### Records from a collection
★ ★ ★ ★
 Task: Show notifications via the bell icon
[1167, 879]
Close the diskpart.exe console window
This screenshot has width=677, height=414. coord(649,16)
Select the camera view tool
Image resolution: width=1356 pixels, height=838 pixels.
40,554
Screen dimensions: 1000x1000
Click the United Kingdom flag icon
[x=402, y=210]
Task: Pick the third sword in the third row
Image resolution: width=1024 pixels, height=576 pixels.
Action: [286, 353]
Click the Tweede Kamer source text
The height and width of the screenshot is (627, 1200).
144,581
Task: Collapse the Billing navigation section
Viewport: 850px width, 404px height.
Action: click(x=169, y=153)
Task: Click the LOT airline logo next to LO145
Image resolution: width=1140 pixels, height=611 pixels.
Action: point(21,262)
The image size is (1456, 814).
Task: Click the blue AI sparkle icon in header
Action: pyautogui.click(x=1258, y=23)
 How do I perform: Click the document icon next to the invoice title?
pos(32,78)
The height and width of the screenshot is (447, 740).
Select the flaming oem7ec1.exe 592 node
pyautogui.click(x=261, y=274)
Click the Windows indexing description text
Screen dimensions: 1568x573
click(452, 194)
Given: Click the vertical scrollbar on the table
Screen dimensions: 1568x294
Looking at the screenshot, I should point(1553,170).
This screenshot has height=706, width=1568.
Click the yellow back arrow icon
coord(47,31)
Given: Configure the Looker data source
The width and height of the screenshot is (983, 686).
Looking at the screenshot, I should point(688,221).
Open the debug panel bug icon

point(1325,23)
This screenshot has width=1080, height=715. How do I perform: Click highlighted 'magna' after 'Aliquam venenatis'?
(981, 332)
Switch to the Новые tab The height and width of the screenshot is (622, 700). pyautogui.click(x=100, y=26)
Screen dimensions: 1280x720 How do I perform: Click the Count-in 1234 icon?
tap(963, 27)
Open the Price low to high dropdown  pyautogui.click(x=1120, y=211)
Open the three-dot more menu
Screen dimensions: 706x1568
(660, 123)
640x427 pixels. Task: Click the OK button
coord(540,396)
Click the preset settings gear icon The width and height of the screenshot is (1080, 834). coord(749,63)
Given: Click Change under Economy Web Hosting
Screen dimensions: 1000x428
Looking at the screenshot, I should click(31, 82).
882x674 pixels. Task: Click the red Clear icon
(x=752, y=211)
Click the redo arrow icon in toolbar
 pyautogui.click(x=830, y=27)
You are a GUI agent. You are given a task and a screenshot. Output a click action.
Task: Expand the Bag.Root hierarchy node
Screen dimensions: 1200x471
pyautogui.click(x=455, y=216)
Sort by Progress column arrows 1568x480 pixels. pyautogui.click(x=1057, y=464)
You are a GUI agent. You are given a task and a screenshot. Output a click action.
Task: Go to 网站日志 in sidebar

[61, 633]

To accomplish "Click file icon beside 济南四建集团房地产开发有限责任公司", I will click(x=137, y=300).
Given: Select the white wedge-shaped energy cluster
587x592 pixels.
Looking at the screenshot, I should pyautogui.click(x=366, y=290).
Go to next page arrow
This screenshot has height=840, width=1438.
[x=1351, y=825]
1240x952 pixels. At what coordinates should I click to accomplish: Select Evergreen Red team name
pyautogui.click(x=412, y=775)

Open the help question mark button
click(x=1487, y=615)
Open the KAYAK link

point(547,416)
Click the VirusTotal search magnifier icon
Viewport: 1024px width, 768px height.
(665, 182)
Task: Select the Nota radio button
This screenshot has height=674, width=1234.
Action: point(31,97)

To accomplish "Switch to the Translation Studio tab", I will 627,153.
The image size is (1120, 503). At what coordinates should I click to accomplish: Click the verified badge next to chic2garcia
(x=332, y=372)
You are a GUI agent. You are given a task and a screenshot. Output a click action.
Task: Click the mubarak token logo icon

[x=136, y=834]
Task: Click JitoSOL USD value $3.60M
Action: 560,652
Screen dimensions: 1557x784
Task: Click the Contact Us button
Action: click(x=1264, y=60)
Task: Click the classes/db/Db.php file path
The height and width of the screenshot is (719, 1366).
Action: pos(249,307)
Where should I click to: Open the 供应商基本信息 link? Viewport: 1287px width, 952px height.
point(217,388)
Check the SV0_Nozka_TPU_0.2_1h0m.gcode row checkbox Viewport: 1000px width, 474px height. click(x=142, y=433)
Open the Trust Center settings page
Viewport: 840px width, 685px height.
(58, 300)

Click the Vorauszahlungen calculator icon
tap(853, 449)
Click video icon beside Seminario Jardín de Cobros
★ ★ ★ ★
### WHAT IS REQUIRED
Write out each line exactly, as it is shown above.

### RESPONSE TO THE TASK
 Task: Show notifications via the bell icon
[1167, 879]
Close the diskpart.exe console window
This screenshot has width=677, height=414. coord(649,16)
Select the camera view tool
Image resolution: width=1356 pixels, height=838 pixels.
40,554
Screen dimensions: 1000x1000
Click the United Kingdom flag icon
[x=402, y=210]
Task: Pick the third sword in the third row
Image resolution: width=1024 pixels, height=576 pixels.
Action: [286, 353]
Click the Tweede Kamer source text
The height and width of the screenshot is (627, 1200).
144,581
Task: Collapse the Billing navigation section
Viewport: 850px width, 404px height.
Action: click(x=169, y=153)
Task: Click the LOT airline logo next to LO145
Image resolution: width=1140 pixels, height=611 pixels.
Action: point(21,262)
The image size is (1456, 814).
Task: Click the blue AI sparkle icon in header
Action: pyautogui.click(x=1258, y=23)
 How do I perform: Click the document icon next to the invoice title?
pos(32,78)
The height and width of the screenshot is (447, 740).
Select the flaming oem7ec1.exe 592 node
pyautogui.click(x=261, y=274)
Click the Windows indexing description text
Screen dimensions: 1568x573
click(452, 194)
Given: Click the vertical scrollbar on the table
Screen dimensions: 1568x294
Looking at the screenshot, I should point(1553,170).
This screenshot has height=706, width=1568.
Click the yellow back arrow icon
coord(47,31)
Given: Configure the Looker data source
The width and height of the screenshot is (983, 686).
Looking at the screenshot, I should point(688,221).
Open the debug panel bug icon

point(1325,23)
This screenshot has width=1080, height=715. How do I perform: Click highlighted 'magna' after 'Aliquam venenatis'?
(981, 332)
Switch to the Новые tab The height and width of the screenshot is (622, 700). pyautogui.click(x=100, y=26)
Screen dimensions: 1280x720 How do I perform: Click the Count-in 1234 icon?
tap(963, 27)
Open the Price low to high dropdown  pyautogui.click(x=1120, y=211)
Open the three-dot more menu
Screen dimensions: 706x1568
(660, 123)
640x427 pixels. Task: Click the OK button
coord(540,396)
Click the preset settings gear icon The width and height of the screenshot is (1080, 834). coord(749,63)
Given: Click Change under Economy Web Hosting
Screen dimensions: 1000x428
Looking at the screenshot, I should click(31, 82).
882x674 pixels. Task: Click the red Clear icon
(x=752, y=211)
Click the redo arrow icon in toolbar
 pyautogui.click(x=830, y=27)
You are a GUI agent. You are given a task and a screenshot. Output a click action.
Task: Expand the Bag.Root hierarchy node
Screen dimensions: 1200x471
pyautogui.click(x=455, y=216)
Sort by Progress column arrows 1568x480 pixels. pyautogui.click(x=1057, y=464)
You are a GUI agent. You are given a task and a screenshot. Output a click action.
Task: Go to 网站日志 in sidebar

[61, 633]

To accomplish "Click file icon beside 济南四建集团房地产开发有限责任公司", I will click(x=137, y=300).
Given: Select the white wedge-shaped energy cluster
587x592 pixels.
Looking at the screenshot, I should pyautogui.click(x=366, y=290).
Go to next page arrow
This screenshot has height=840, width=1438.
[x=1351, y=825]
1240x952 pixels. At what coordinates should I click to accomplish: Select Evergreen Red team name
pyautogui.click(x=412, y=775)

Open the help question mark button
click(x=1487, y=615)
Open the KAYAK link

point(547,416)
Click the VirusTotal search magnifier icon
Viewport: 1024px width, 768px height.
(665, 182)
Task: Select the Nota radio button
This screenshot has height=674, width=1234.
Action: point(31,97)

To accomplish "Switch to the Translation Studio tab", I will 627,153.
The image size is (1120, 503). At what coordinates should I click to accomplish: Click the verified badge next to chic2garcia
(x=332, y=372)
You are a GUI agent. You are given a task and a screenshot. Output a click action.
Task: Click the mubarak token logo icon

[x=136, y=834]
Task: Click JitoSOL USD value $3.60M
Action: 560,652
Screen dimensions: 1557x784
Task: Click the Contact Us button
Action: click(x=1264, y=60)
Task: Click the classes/db/Db.php file path
The height and width of the screenshot is (719, 1366).
Action: pos(249,307)
Where should I click to: Open the 供应商基本信息 link? Viewport: 1287px width, 952px height.
point(217,388)
Check the SV0_Nozka_TPU_0.2_1h0m.gcode row checkbox Viewport: 1000px width, 474px height. click(x=142, y=433)
Open the Trust Center settings page
Viewport: 840px width, 685px height.
(58, 300)

Click the Vorauszahlungen calculator icon
tap(853, 449)
Click video icon beside Seminario Jardín de Cobros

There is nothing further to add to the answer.